Join Sherrie along with other members of the PRSA National Capital Chapter (PRSA-NCC) at the PRSA 2010 International Conference: Powering PRogress, October 16–19, in Washington, D.C.!
Excellent commentary. Along with outstanding written and verbal communications skills, public relations professionals have to be able to think strategically and counsel clients on how to take advantage of opportunities and minimize threats.
Thank you so much for your comment. I think the role of public relations professionals (especially in times like these) has become very valuable to companies. And, you are right, pr professionals have the ability and talent to counsel clients on what steps they need to take in any situation.
Keith, just between you and me, and the estimated 35,000 other professionals (that number is probably low) in the public relations business, public relations is very real, and no, not everyone can do it. Public Relations is founded in communication skills. Believe me, not everyone can communicate effectively. But there is so much more. Public Relations is a function of understanding socio-economic theory and psychology. The true professional understands his or her publics and represents clients accordingly. We’re not just the “mouth-piece” anymore, or a talking head. The effective practioner can move public opinion and shape society. These are pretty tall orders for an effective communicator. Believe me, not everyone can do it. I’ve been in the business for more than 30 years and have, fortunatley, always been employed, and always had a paycheck.
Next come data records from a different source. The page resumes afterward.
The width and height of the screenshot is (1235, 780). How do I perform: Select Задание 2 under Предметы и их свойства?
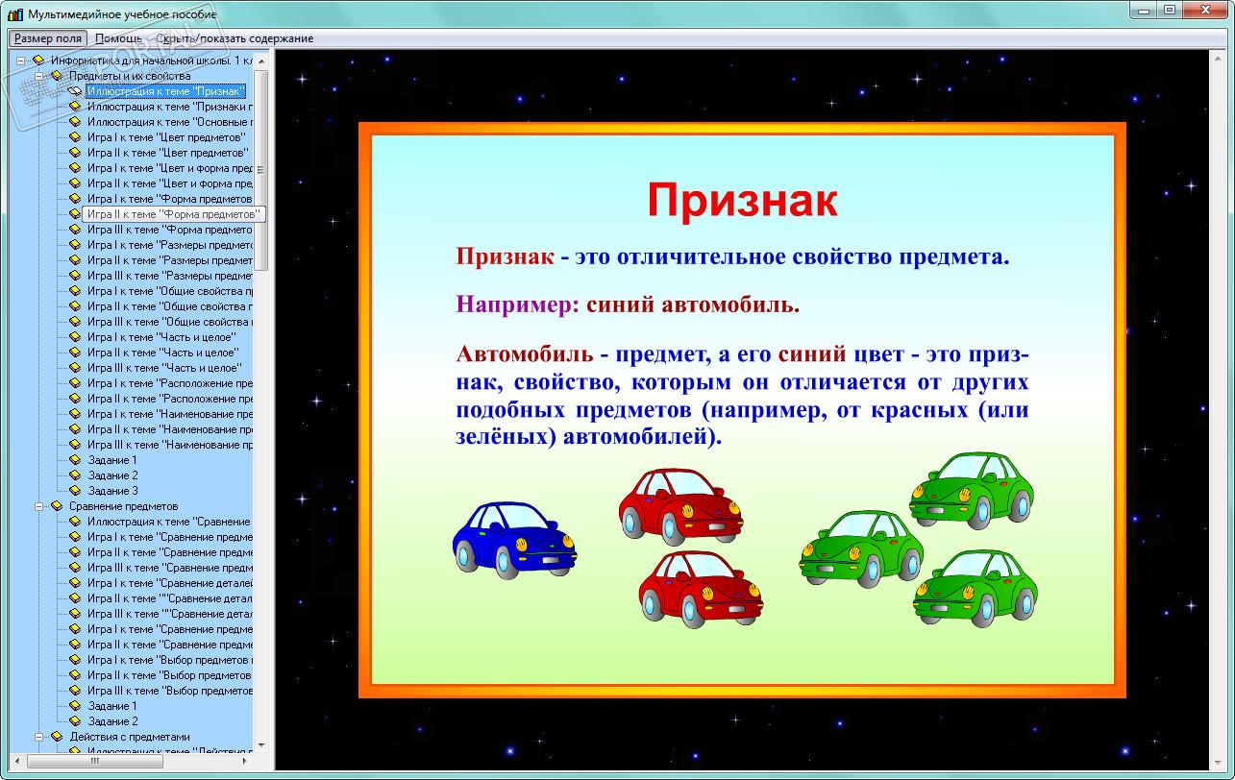click(x=113, y=475)
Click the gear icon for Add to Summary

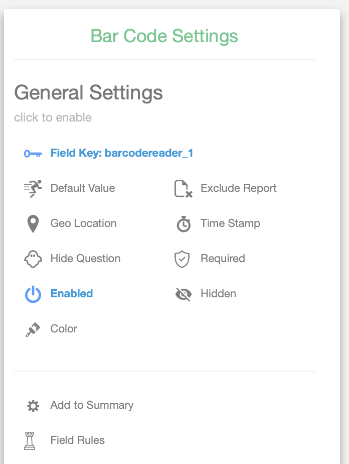tap(33, 406)
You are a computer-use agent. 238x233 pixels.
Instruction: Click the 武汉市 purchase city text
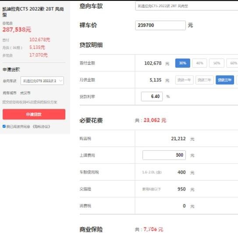point(25,93)
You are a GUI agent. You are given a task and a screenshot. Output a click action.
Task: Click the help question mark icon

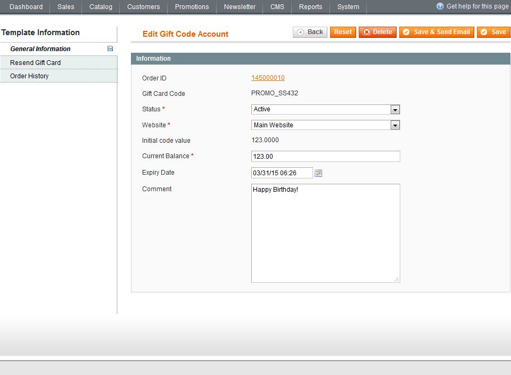[x=439, y=6]
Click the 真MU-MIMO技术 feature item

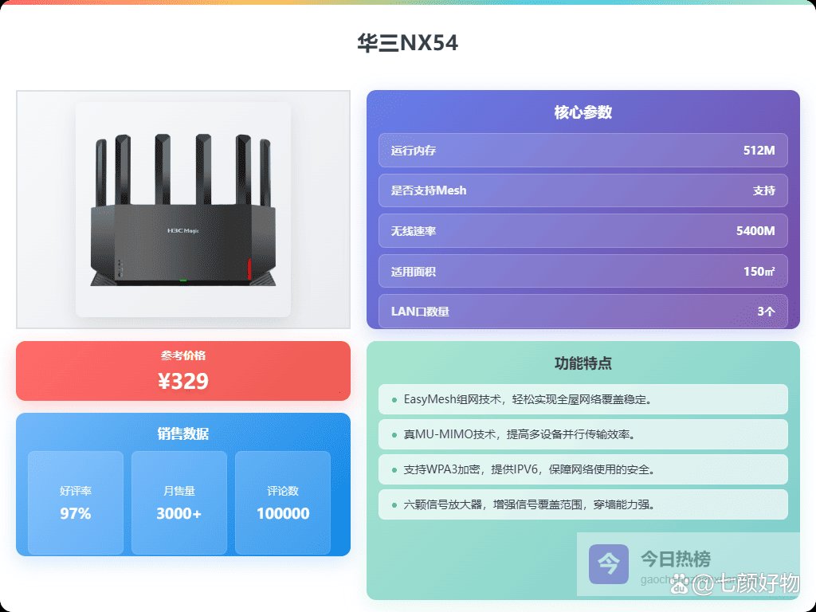(583, 434)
Am I rich? I am richer and more fulfilled for having worked in this wonderful profession.
Now, to your other issue. There has been a great deal of exchange over the years about licensing and who can practice. I am not a proponent of such. I say, ineffective practioners–I won’t call them professionals–won’t make it in this business. And yes, it drives me nuts when “just anybody” hangs a shingle and opens their public relations practice without the education and understanding of our business, but that’s why our profession is so important. It’s fundation is based on the principles held in the First Amendment of the Constitution. Unfortunately, it has happened too often. Former elected officials, spend time in prison, comeout and immediate open their public relations office. It doesn’t say much about our ethics and leads the media to call us “flacks.” Aaaagh!
I have heard the same types of comments, but as Roger said above, it takes a certain personality with a specific skill set and expertise. Public relations is not a fluff career, you can make a very, very good salary, and by far not everyone can do it. As public relations practitioners, our clients (including internal clients) hire us because we articulate our companies’ messages through a variety of communications effectively, we ensure that the integrity of our brand is maintain and we are experts not only in our specific field but also within the industry or industries that we work in. And, if you are looking into entering a career in PR-this is a great time. Hope this inspires you to enter a career in PR.